**WORK INSTRUCTION**
Starting with the line that holds "Where should I", reproduce each line through the last one of the data, exactly as written. Pictures are not copied.
── AVAILABLE RECORDS ──
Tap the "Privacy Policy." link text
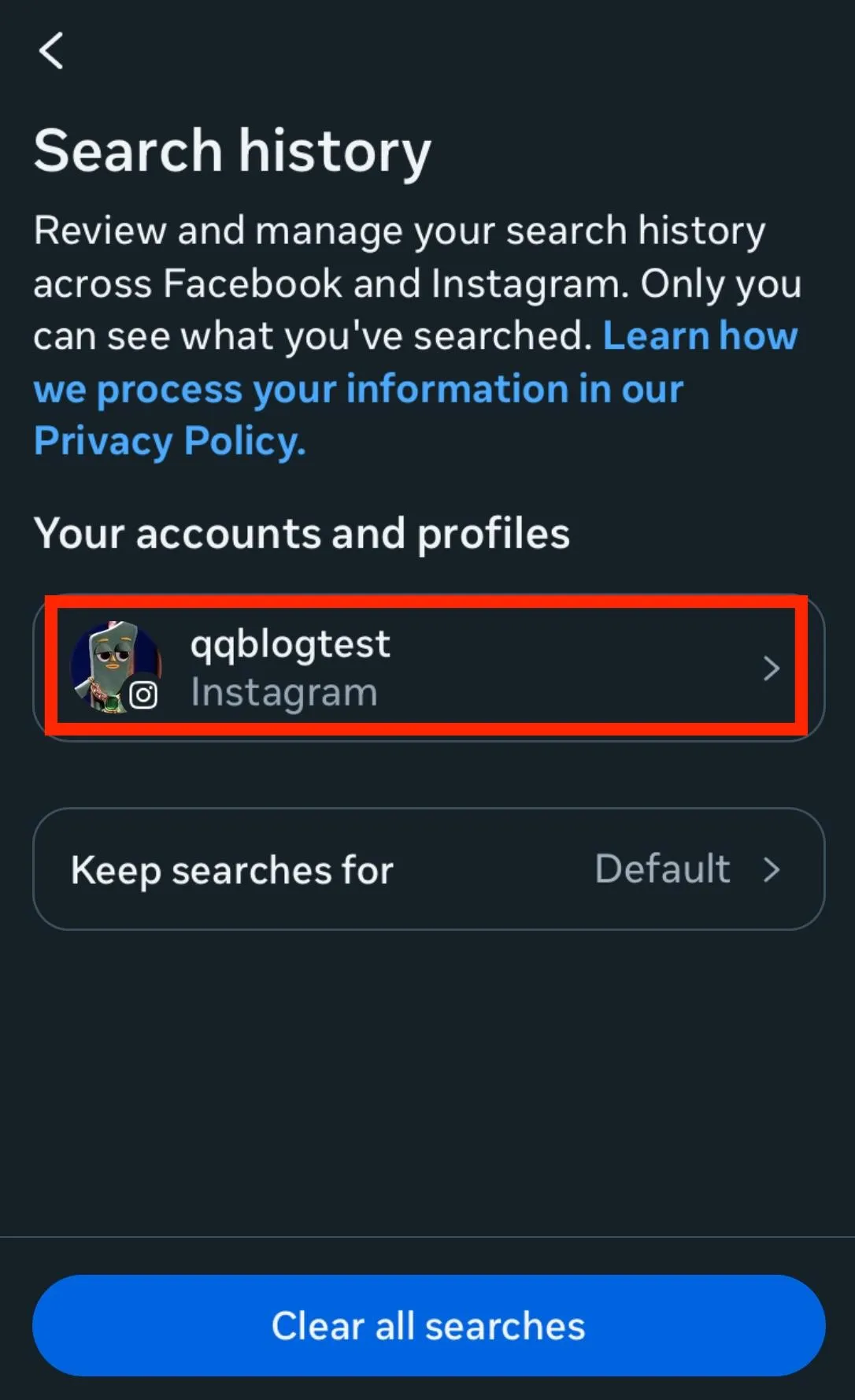Viewport: 855px width, 1400px height. pyautogui.click(x=169, y=441)
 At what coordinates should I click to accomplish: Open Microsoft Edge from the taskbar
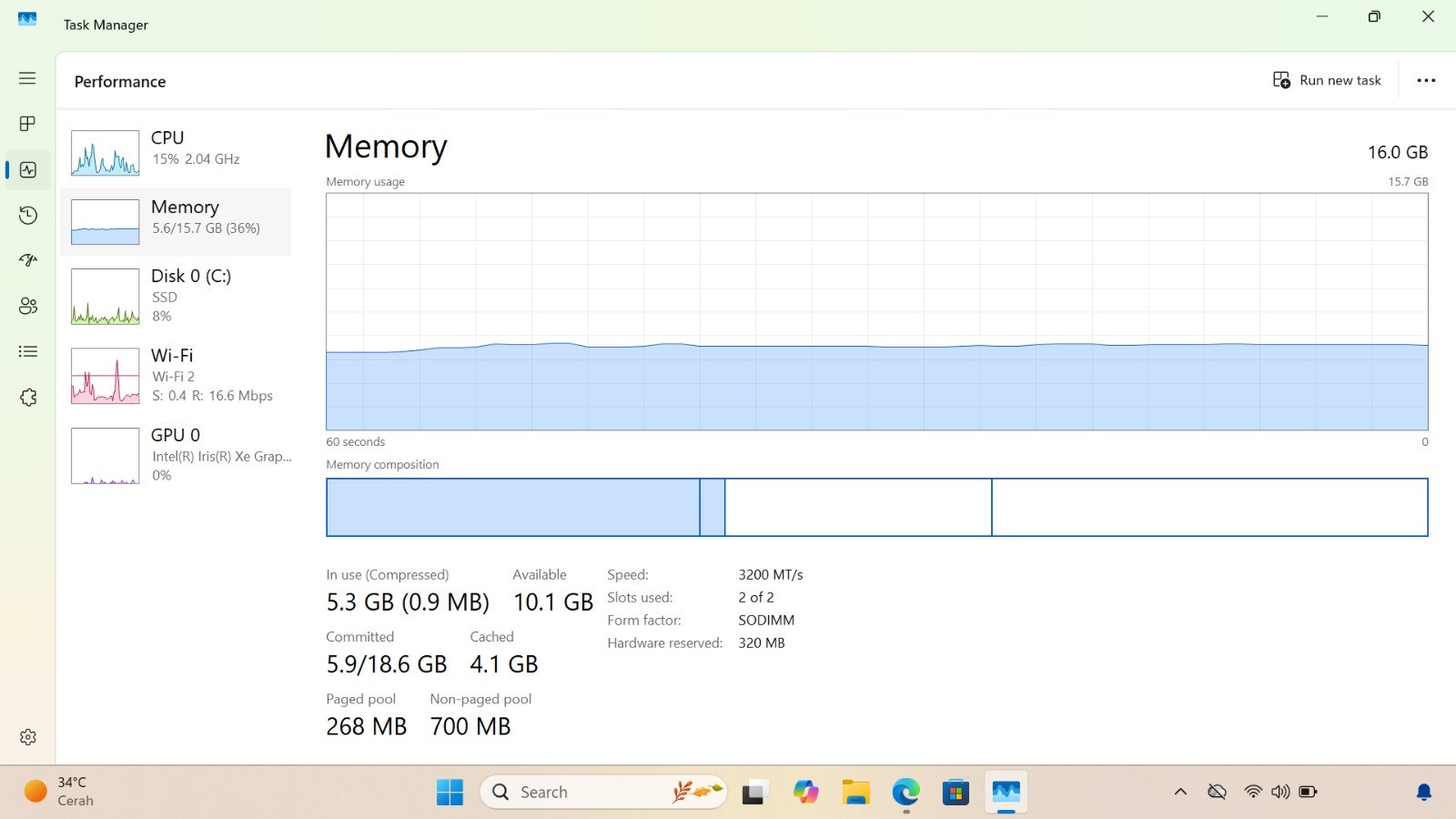[x=905, y=792]
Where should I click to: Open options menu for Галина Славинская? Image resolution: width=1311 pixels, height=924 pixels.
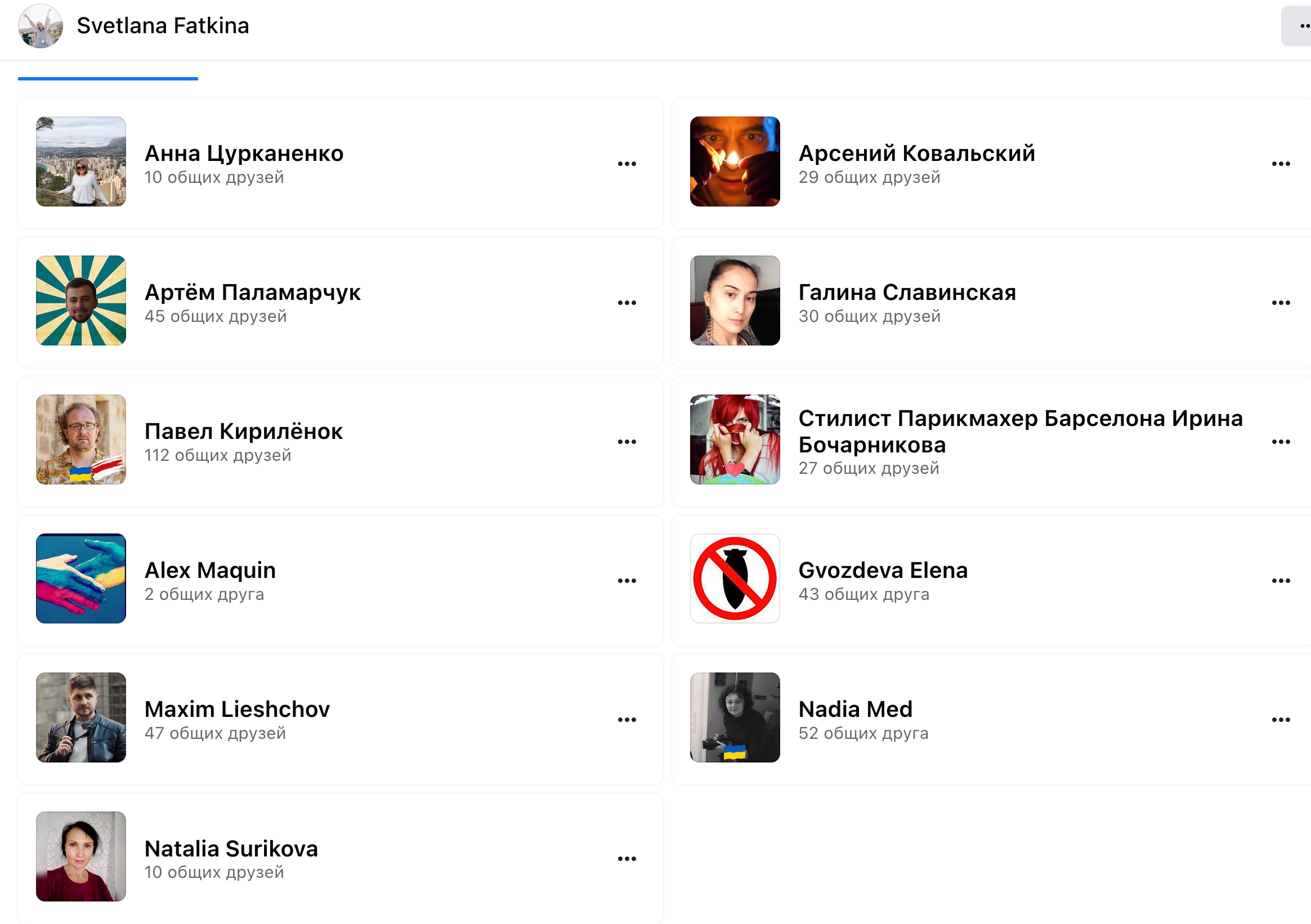1280,303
───
**TASK ANSWER**
Where should I click to: Open options menu for Галина Славинская? Image resolution: width=1311 pixels, height=924 pixels.
1280,303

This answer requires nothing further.